Оценивая заманчивую перспективу освобождения от власти киевского митрополита, владимирская церковь оказывала активную помощь Андрею в непосредственно политической сфере. Взятый им курс на резкое усиление своей личной власти и подчинение ей остальных русских князей был слишком необычен, чтобы не нуждаться в верховной санкции церкви. И он нашел опору в сочувствовавших его политике местных церковных кругах. Новое учение о княжеской власти выразилось ярче всего в «Повести» о кончине Андрея. В ней, видимо, были подытожены те идеи, которые кристаллизовались в процессе длительной предшествующей работы церковной мысли в его княжение. Здесь право Андрея на единодержавную власть оправдывается авторитетом апостольских посланий и отцов церкви: «всяка душа властей повинуется, власти бо от Бога учинены суть; естеством бо царь земным подобен есть всякому человеку, властью же сана вышыпи, яко Бог; рече же великий Златоустець иже кто противится власти, противится закону Божью, — князь бо не туне носить мечь, Божий бо слуга есть…». Так писал автор «Повести», проклиная убийц князя и осуждая восстание против него, которое произошло-де лишь потому, что восставшие не знали известной истины: «идеже закон — ту и обид много»; это «оправдывало» и жестокие законы феодального строя, и бесчинства княжих слуг, и их необузданный произвол. Как увидим, и в описании поражения войска Андрея под Новгородом в 1169 году изворотливая логика владимирского летописца-церковника придала этому нелестному для Андрея сюжету благовидное религиозное истолкование и представила дело так, что рука Андрея была «Божьим орудием», которым небо хотело лишь припугнуть клятвопреступников-новгородцев{188}.

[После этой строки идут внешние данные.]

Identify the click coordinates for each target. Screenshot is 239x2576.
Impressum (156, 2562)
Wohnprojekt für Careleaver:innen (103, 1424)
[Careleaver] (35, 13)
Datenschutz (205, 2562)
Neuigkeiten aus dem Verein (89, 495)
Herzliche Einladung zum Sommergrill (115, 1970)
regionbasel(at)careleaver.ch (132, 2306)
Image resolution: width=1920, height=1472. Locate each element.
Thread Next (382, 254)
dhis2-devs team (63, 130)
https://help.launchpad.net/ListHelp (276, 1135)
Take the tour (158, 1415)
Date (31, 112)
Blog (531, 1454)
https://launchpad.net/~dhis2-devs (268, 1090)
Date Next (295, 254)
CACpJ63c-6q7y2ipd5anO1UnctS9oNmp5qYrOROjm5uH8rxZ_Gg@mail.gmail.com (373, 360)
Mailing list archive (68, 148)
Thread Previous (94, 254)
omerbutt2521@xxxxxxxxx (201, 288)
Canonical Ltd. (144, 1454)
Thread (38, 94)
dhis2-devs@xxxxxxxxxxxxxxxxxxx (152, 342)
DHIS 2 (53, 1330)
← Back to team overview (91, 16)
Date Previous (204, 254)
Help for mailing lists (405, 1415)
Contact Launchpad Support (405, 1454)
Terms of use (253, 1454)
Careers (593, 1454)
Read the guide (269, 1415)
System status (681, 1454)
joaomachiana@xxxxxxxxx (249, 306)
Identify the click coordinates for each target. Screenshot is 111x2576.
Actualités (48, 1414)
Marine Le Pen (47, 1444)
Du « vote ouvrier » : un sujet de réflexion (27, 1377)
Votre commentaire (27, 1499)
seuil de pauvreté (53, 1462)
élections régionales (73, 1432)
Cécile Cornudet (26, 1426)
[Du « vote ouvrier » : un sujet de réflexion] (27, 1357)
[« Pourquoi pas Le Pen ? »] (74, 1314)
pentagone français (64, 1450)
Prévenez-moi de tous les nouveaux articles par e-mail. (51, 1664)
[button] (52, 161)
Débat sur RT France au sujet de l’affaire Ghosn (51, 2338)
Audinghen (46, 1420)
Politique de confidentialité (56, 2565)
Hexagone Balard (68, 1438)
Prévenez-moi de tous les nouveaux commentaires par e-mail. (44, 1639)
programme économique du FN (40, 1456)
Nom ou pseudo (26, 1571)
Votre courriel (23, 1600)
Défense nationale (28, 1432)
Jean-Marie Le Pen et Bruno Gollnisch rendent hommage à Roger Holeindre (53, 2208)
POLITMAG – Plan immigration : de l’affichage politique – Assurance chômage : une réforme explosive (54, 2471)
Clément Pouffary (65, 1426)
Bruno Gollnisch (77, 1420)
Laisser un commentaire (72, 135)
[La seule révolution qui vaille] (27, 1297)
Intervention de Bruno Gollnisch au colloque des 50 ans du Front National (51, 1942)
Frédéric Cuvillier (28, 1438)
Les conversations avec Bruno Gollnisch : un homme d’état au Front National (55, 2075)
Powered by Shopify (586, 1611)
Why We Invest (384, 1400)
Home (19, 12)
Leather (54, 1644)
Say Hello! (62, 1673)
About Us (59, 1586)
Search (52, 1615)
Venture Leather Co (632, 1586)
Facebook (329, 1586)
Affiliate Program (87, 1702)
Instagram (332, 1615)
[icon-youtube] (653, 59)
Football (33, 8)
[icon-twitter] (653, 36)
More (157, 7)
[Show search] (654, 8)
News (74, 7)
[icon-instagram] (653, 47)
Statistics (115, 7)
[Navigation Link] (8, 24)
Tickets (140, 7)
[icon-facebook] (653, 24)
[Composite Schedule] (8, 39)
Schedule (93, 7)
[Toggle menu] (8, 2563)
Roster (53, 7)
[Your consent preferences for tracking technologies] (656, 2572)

Таким образом, церковь услужливо обставляла «самовластьство» Боголюбского ссылками на божественные книги, подводила фундамент церковно-монархической теории под его действия, укрепляя его авторитет в глазах народа. Любопытно, что даже автор злобного памфлета на казненного в 1168 году епископа Федора счел нужным польстить Андрею, обмолвившись о его «царской» деснице, которая покарала «ложного владыку».
Эпитет «царский» и термин «царь», идущий из греческого, применялся в XII веке к тому или иному князю либо в фигуральном смысле для образного определения его реальной силы или авторитета, либо в виде откровенной лести. Так, Юрий Долгорукий с подчеркнутым самоуничижением предлагал в 1149 году своему племяннику и врагу Изяславу «царствовать» в Киеве. Воины Изяслава величали его «царем», «царем» назван он и в летописном некрологе. Именование «царем» усопшего князя было обычным в надгробном причитании вдовы-княгини («царю мой благый, кроткий, смиреный, правдивый»). «Держава самовластна ко Богу изваяная славою паче звезд небесных» — это наиболее изысканный комплимент в панегирике князю{189}. В «Службе» на праздник Покрова порой слово «князь» заменяется «царем»{190}. В устах же автора «Повести» о смерти Андрея отождествление княжеской власти Андрея с царской звучит уже не как литературный трафарет, но как сознательно выдвигаемая теория. Не случайно позже владимирское летописание присвоит Всеволоду III титул «великого князя». Таким образом, церковная мысль довольно ясно понимала скрытую тенденцию политики Боголюбского, может быть, еще не вполне ясную и ему самому, и укрепляла ее всеми доступными ей средствами.
Но если ореол власти Андрея мерцал уже «царскими» тонами, то это не могло не затронуть более широкого вопроса о соотношении с властью византийских императоров. В иерархии чинов Византии русские князья обладали весьма незначительным рангом, приравниваясь к начальнику округа{191}. Единственным же «царем ромеев» во всей вселенной согласно буквальному толкованию слов Священного Писания: «Бога бойтесь — царя чтите» — был византийский император. Поэтому, например, узурпировавший императорский титул Фридрих Барбаросса в глазах византийцев не имел никаких прав на это{192}. Таким образом, перед Андреем возникла необходимость идти дальше и создать новую легенду — об известном равноправии с византийским императором Мануилом. Это было вдвойне сложно потому, что Андрей не мог похвалиться близким родством с императорским домом, которое ставило, например, в особое положение его деда, сына греческой принцессы — Владимира Мономаха и в особенности сводного брата Андрея от мачехи-гречанки — Василька, которого византийский историк Киннама именовал «старейшиной русских князей»{193}. А в жилах Андрея текла русско-половецкая кровь! Но это его не остановило.